Una carrera que comenzó con los Marineros de Seattle, que lo convirtió en el pelotero mejor pagado de la historia con los Vigilantes de Texas, y que termina con unos Yankees de Nueva York con los que ganó campeonatos, dos veces tuvo que admitir el uso de sustancias para mejorar el rendimiento y que finalmente lo hundieron en la banca hasta que no aguantó más.

Rodríguez inició la temporada del 2016 necesitan apenas 12 cuadrangulares para unirse al exclusivo grupo de los 700 vuelacercas de por vida, grupo conformado solo por Barry Bonds (762), Hank Aaron (755) y Babe Ruth (714).

Necesitando apenas cuatro cuadrangulares para alcanzar ese peldaño, los Yankees sepultaron a Rodríguez en la banca.

Ni siquiera contra los zurdos el bate de Rodríguez era considerado para tomar turnos de manera consistente. Ni siquiera contra Bartolo Colón, su compatriota que llamó a Rodríguez ‘mi papá’ por la cantidad de veces que le ha bateado con libertad.

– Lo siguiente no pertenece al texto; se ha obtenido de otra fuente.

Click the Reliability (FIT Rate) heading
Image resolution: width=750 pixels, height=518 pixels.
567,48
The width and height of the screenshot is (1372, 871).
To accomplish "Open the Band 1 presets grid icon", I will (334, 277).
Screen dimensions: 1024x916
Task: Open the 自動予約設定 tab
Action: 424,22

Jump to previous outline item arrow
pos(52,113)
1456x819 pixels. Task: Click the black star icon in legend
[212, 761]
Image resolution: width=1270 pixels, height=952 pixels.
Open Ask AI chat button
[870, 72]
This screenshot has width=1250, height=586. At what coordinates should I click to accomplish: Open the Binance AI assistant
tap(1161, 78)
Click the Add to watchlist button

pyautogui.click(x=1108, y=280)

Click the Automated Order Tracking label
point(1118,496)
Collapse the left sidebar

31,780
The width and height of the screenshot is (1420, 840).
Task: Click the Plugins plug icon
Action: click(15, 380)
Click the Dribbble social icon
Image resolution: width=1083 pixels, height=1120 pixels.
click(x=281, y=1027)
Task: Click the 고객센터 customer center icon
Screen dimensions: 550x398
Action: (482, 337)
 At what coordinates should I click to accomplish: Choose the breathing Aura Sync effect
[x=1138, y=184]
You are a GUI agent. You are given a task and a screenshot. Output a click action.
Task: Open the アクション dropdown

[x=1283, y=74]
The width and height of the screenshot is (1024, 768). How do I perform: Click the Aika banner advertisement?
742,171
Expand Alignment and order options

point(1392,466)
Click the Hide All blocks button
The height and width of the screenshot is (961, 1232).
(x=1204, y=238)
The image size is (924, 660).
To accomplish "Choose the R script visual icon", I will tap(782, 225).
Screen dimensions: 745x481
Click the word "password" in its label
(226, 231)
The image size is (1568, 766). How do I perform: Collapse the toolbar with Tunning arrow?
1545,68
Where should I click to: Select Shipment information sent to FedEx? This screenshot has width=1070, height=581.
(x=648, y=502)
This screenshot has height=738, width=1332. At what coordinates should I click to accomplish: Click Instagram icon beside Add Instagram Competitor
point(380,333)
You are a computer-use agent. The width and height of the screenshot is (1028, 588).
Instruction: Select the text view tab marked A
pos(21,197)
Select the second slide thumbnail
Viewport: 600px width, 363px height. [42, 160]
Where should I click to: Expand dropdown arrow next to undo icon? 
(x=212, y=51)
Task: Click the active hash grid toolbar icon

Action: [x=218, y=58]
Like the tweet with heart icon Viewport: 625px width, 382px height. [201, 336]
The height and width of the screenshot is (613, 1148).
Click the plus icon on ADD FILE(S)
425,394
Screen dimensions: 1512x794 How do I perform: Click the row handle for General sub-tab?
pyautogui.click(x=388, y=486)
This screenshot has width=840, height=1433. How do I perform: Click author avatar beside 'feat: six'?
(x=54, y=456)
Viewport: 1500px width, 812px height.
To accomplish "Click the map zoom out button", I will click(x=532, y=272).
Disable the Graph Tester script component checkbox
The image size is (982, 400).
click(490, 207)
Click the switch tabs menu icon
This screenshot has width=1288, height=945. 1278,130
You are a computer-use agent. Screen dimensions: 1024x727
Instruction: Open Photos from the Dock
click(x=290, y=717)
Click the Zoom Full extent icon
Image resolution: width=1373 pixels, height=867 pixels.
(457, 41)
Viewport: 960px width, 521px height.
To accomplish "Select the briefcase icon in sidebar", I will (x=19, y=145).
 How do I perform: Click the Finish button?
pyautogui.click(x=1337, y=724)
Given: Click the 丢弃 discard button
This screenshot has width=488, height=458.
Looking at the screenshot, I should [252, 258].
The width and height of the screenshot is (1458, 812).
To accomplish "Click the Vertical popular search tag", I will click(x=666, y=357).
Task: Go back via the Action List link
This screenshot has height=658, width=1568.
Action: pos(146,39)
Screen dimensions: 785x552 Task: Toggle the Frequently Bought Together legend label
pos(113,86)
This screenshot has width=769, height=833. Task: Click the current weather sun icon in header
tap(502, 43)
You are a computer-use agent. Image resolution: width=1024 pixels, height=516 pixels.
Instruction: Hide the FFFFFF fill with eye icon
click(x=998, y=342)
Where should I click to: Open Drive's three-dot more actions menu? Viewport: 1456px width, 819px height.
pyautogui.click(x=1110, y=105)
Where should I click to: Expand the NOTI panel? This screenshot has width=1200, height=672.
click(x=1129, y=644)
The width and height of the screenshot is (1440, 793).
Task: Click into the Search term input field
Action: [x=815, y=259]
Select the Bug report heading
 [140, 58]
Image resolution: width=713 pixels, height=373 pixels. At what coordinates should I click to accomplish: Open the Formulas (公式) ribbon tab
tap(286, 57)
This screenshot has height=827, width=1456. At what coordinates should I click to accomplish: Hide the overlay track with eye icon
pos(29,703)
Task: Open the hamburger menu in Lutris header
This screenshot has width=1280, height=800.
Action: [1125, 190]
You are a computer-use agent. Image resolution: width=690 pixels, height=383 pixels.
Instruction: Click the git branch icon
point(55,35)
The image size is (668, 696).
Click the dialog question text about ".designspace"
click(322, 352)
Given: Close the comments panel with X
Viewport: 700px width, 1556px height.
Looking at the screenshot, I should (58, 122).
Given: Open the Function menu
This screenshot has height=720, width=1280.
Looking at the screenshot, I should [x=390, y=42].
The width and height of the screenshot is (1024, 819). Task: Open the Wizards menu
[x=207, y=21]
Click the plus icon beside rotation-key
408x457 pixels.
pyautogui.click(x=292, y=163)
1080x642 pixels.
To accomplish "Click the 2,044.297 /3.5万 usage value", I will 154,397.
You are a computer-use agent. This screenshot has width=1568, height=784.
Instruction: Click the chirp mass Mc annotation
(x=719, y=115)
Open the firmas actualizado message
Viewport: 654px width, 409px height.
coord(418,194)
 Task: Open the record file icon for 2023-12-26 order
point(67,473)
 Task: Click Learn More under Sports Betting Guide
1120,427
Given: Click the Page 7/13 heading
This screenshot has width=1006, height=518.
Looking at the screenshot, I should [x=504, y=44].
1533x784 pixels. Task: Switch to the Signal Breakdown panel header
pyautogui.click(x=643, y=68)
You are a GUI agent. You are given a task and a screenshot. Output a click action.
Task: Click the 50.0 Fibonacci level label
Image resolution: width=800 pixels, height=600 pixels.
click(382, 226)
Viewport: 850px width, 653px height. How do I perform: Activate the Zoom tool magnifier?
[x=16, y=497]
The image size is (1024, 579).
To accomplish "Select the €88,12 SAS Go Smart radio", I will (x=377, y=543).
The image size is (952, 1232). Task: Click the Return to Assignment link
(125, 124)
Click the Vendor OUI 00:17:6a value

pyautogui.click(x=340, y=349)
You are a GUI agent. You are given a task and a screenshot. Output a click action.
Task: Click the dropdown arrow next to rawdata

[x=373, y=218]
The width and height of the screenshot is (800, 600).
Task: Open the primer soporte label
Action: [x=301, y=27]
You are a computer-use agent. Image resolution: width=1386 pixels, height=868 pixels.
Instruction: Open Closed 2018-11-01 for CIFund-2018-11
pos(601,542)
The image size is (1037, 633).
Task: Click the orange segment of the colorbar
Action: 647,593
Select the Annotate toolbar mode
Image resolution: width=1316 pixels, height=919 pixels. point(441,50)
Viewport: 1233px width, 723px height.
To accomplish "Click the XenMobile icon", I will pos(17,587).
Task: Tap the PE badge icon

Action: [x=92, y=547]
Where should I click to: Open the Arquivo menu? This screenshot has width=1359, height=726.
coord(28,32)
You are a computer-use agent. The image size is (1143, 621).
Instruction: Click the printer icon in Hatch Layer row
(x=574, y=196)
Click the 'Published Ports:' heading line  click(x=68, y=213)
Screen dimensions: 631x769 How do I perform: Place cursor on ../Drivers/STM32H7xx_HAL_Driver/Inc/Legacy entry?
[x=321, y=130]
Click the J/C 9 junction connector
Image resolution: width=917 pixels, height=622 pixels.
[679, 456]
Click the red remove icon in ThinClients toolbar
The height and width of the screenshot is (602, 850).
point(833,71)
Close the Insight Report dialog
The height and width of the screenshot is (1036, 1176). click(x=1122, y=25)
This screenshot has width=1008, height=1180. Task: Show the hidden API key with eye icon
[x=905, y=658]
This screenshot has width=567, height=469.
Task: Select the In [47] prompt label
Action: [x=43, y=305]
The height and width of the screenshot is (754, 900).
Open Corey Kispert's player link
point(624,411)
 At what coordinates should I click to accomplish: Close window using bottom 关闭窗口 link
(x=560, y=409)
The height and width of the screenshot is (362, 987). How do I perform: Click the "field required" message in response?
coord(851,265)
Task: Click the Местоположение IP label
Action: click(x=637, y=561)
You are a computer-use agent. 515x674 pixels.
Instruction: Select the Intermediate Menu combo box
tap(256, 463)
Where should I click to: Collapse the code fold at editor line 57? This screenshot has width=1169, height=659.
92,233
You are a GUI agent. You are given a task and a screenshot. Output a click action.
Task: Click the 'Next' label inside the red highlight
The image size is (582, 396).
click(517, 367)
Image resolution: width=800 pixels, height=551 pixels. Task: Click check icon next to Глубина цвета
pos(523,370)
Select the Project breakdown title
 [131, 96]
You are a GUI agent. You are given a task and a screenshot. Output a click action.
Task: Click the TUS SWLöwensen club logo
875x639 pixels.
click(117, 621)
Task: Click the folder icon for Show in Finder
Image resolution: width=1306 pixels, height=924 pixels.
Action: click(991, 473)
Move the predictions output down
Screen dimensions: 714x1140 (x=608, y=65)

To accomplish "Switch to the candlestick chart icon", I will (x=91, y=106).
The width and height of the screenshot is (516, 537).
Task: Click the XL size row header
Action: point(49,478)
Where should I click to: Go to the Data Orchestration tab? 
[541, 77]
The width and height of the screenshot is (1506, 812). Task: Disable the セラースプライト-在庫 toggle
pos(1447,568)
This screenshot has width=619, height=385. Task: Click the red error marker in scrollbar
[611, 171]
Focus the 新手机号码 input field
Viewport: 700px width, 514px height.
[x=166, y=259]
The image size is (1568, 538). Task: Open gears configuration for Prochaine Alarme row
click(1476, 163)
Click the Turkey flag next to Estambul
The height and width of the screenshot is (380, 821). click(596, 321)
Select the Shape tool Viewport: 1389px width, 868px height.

“Parece que los Yankees no quieren que él llegue a 700 jonrones”, dijo Colón a ESPNDeportes esta misma semana luego de enfrentar a los Mulos del Bronx.

Y realmente parece ser esa la situación. Los Yankees simplemente no quieren que Alex Rodríguez se una al club de los 700 jonrones.

Quizás le están cobrando el escándalo de Biogenesis, que incluyó demandas de Rodríguez contra el equipo médico de los Yankees y una batalla legal contra las Grandes Ligas que lo único que hizo fue enlodar su nombre mucho más hasta que decidió cancelar dichos procesos.

Se dice que Rodríguez jugará hasta el viernes 12 de agosto cuando pasará a un rol de asesor e instructor de los Yankees. ¿Realmente jugará en estos cinco días como para tener la oportunidad de llegar a los 700 jonrones? Lo dudo.

Sin duda alguna, sin embargo, es el hecho de que uno de los jugadores más talentosos de toda la historia (esteroides o no) se despide de la Gran Carpa… pero lamentablemente lo hace por la puerta de atrás.